# [YOUR GOAL]
An exact transcription is needed, starting with the line that contains "arogafoodsindia@gmail.com (165, 931)" and ending with the last line of the records.

*** Opening of SOURCE INFORMATION ***

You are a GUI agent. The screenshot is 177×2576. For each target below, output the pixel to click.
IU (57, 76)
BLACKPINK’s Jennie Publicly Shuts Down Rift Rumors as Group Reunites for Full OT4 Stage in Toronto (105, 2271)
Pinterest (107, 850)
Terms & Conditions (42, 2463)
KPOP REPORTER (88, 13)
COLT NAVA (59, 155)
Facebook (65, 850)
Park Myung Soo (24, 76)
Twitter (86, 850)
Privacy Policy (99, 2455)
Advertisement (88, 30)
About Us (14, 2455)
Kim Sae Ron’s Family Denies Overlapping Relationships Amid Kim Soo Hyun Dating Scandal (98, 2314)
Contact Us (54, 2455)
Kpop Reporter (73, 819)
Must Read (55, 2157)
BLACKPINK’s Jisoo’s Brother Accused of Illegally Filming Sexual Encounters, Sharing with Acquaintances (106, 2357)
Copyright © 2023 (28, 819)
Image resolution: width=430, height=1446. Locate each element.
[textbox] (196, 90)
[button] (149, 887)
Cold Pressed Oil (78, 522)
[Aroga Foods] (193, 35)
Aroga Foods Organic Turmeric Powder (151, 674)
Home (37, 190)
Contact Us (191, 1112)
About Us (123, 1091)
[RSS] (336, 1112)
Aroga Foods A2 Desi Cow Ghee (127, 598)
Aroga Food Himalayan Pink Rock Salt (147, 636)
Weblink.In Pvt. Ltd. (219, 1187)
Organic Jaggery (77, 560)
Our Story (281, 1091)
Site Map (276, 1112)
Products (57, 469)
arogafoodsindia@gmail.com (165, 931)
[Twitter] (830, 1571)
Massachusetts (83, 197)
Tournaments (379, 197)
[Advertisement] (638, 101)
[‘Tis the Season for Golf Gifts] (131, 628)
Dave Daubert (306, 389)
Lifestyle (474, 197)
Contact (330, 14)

*** Close of SOURCE INFORMATION ***

# [EXERCISE ANSWER]
arogafoodsindia@gmail.com (165, 931)
[Twitter] (830, 1571)
Massachusetts (83, 197)
Tournaments (379, 197)
[Advertisement] (638, 101)
[‘Tis the Season for Golf Gifts] (131, 628)
Dave Daubert (306, 389)
Lifestyle (474, 197)
Contact (330, 14)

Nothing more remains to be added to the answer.